[Data listing]

□ □ □

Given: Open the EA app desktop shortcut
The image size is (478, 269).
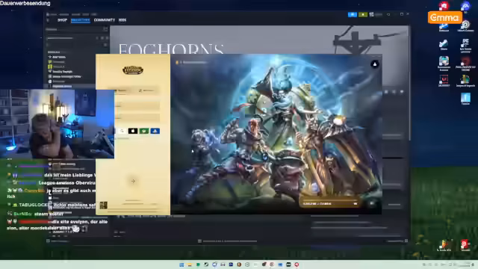Looking at the screenshot, I should click(x=465, y=7).
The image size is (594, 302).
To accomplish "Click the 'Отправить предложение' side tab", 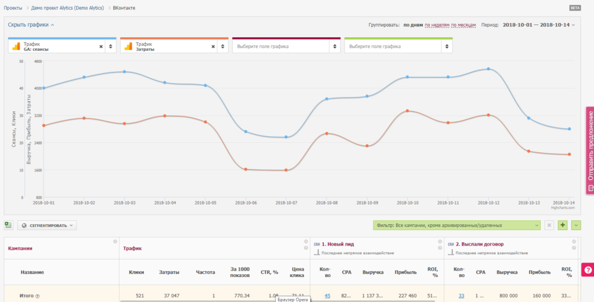I will pos(590,150).
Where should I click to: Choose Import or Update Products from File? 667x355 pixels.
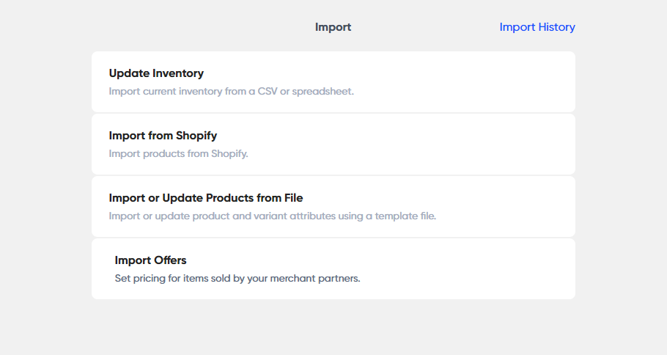click(x=333, y=206)
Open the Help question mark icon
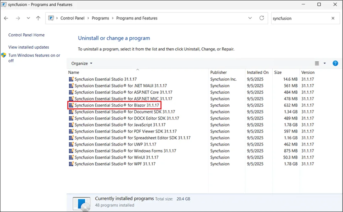 pos(335,63)
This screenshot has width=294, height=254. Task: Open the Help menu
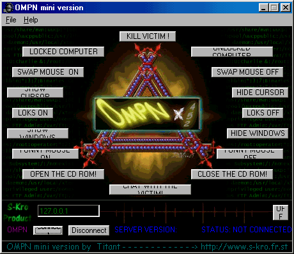31,20
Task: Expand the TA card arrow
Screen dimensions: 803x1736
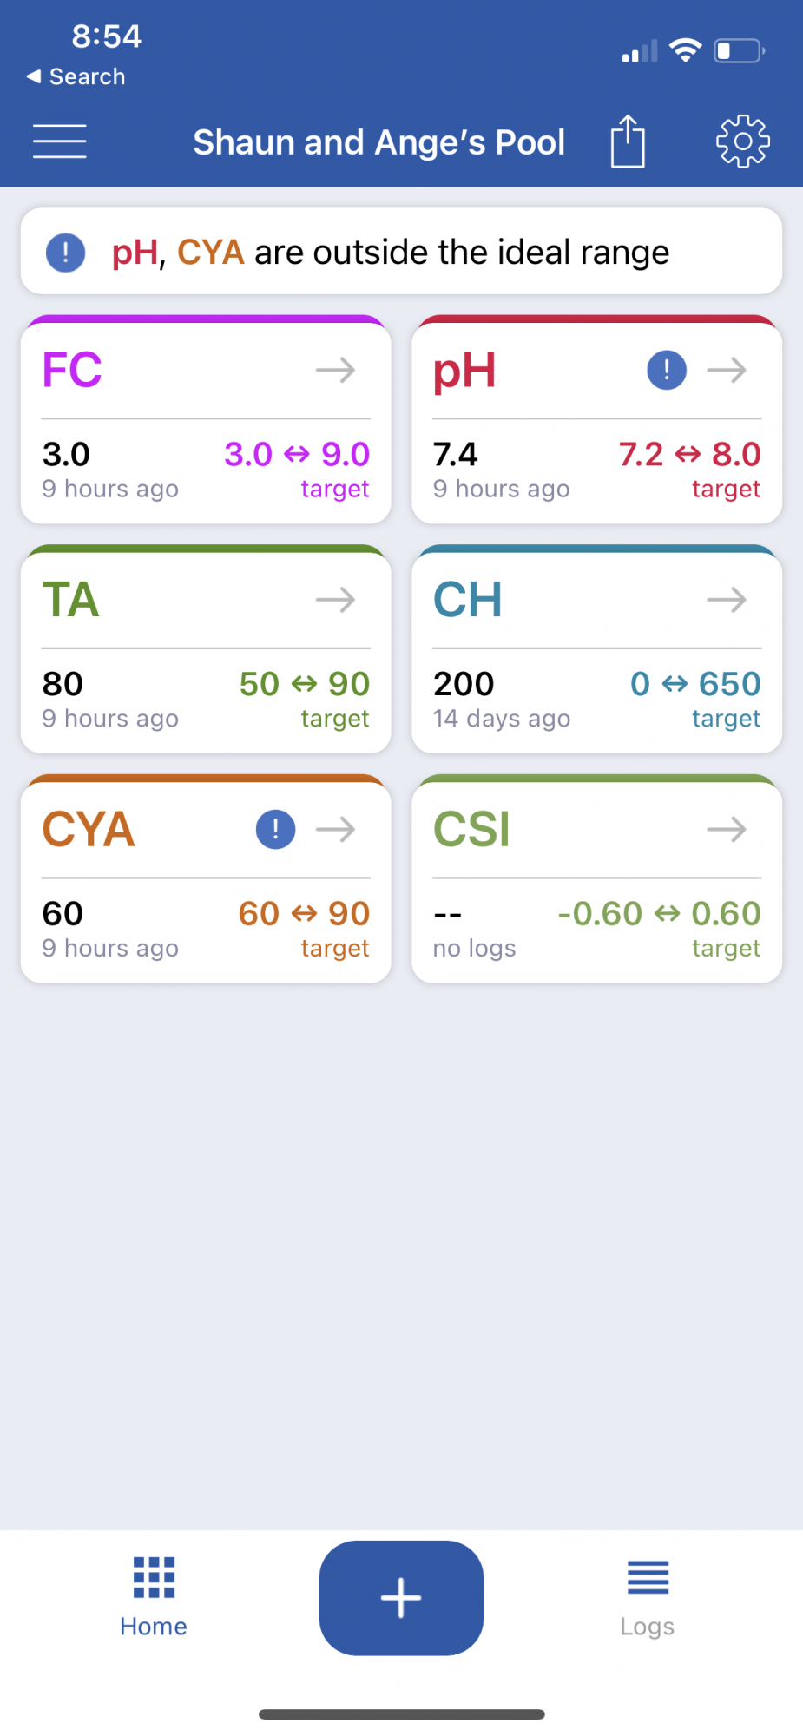Action: [336, 600]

□ □ □

▸ EXERCISE DETAILS
Rewrite the Data listing starting at the line containing "Open the Help question mark icon" and ending with its final line, keeping every line and adjusting each coordinate in the answers by -97. Leave the pictures out.

▸ FINISHED ANSWER
Open the Help question mark icon
 pos(238,-34)
This screenshot has width=294, height=254. Task: Open the Help menu
-66,-77
Task: Expand the TA card arrow
Screen dimensions: 803x1736
Action: [239, 503]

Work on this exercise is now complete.